Transcribe each line of the records below verbatim, omitting the pictures from your answer.
--- Begin RECORD EXCERPTS ---
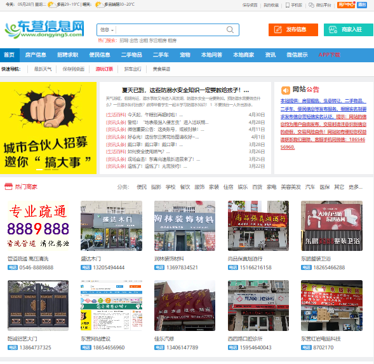Viewport: 374px width, 364px height.
Task: Click the orange 发布信息 button
Action: tap(293, 30)
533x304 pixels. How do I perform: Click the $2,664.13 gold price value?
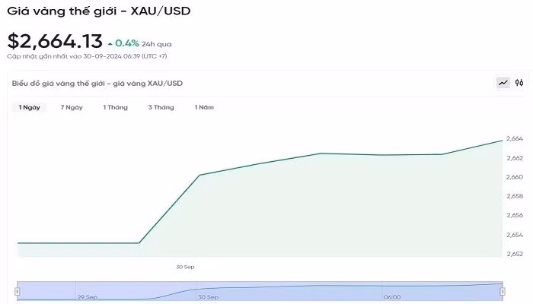(54, 42)
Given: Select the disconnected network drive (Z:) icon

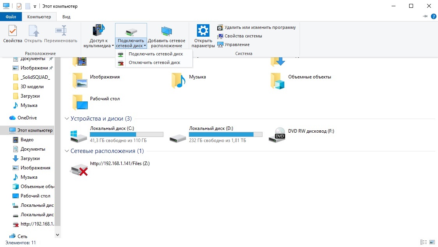Looking at the screenshot, I should coord(79,168).
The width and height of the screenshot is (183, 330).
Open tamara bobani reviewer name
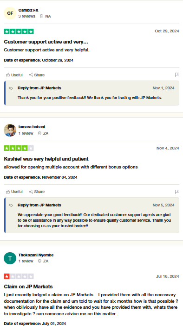[x=32, y=127]
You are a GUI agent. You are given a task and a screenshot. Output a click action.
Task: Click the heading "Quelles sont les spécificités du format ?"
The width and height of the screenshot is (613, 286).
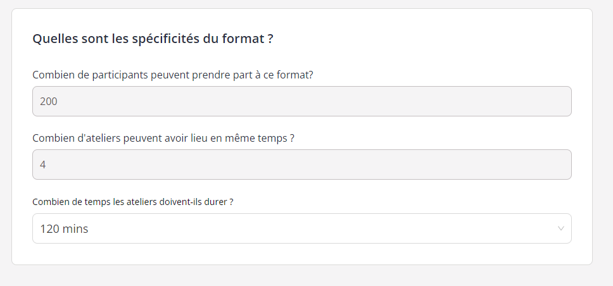point(153,39)
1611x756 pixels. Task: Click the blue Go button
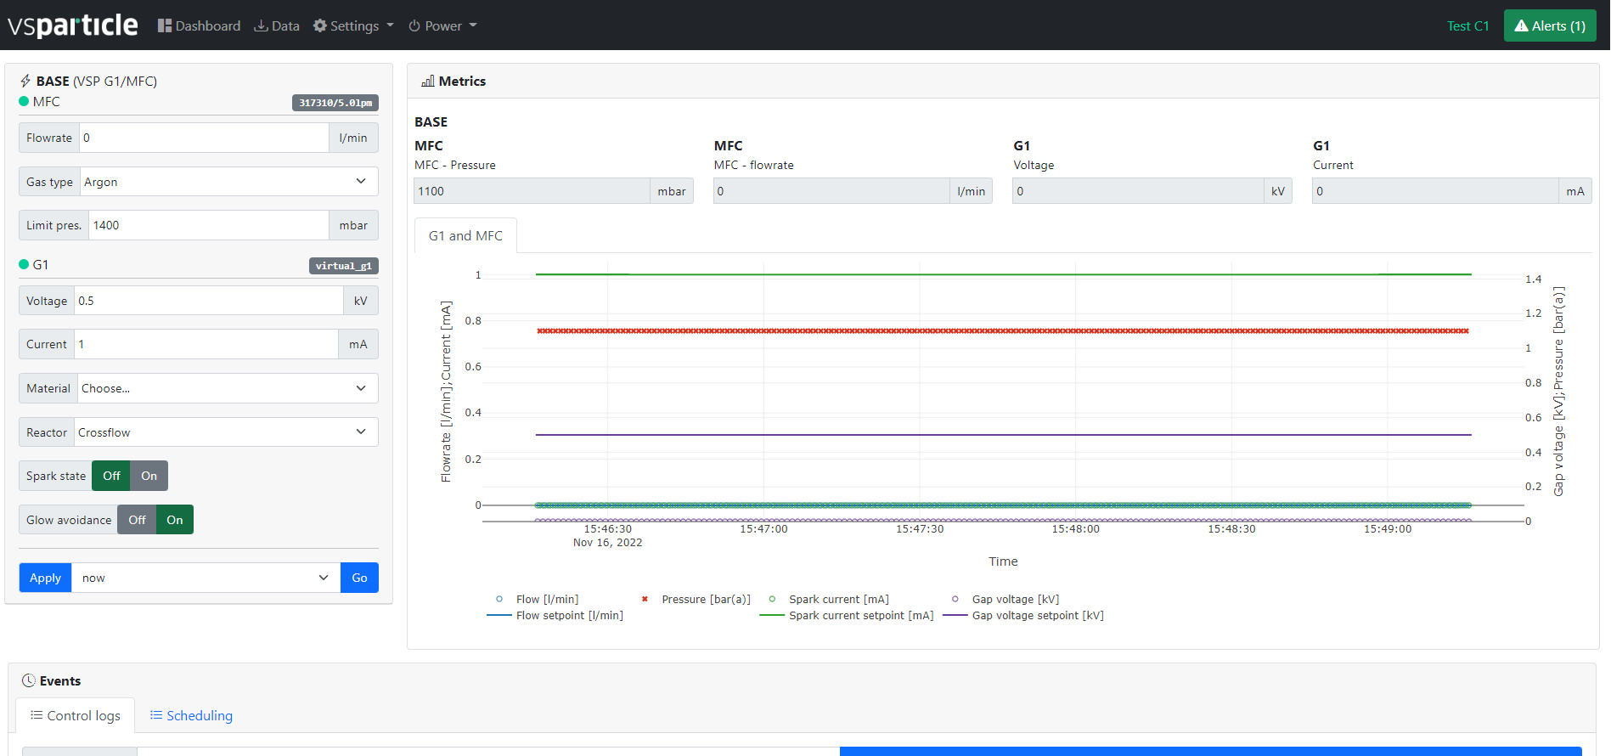click(359, 578)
--- End RECORD EXCERPTS ---
RESPONSE TO THE EXERCISE
Viewport: 374px width, 364px height.
Task: Click the orange 发布信息 button
Action: tap(293, 30)
533x304 pixels. How do I perform: Click the $2,664.13 gold price value?
(54, 42)
Given: Select the disconnected network drive (Z:) icon

Looking at the screenshot, I should coord(79,168).
The width and height of the screenshot is (183, 330).
Open tamara bobani reviewer name
[x=32, y=127]
You are a GUI agent. You are given a task and a screenshot. Output a click action.
Task: Click the heading "Quelles sont les spécificités du format ?"
The width and height of the screenshot is (613, 286).
point(153,39)
1611x756 pixels. Task: Click the blue Go button
click(359, 578)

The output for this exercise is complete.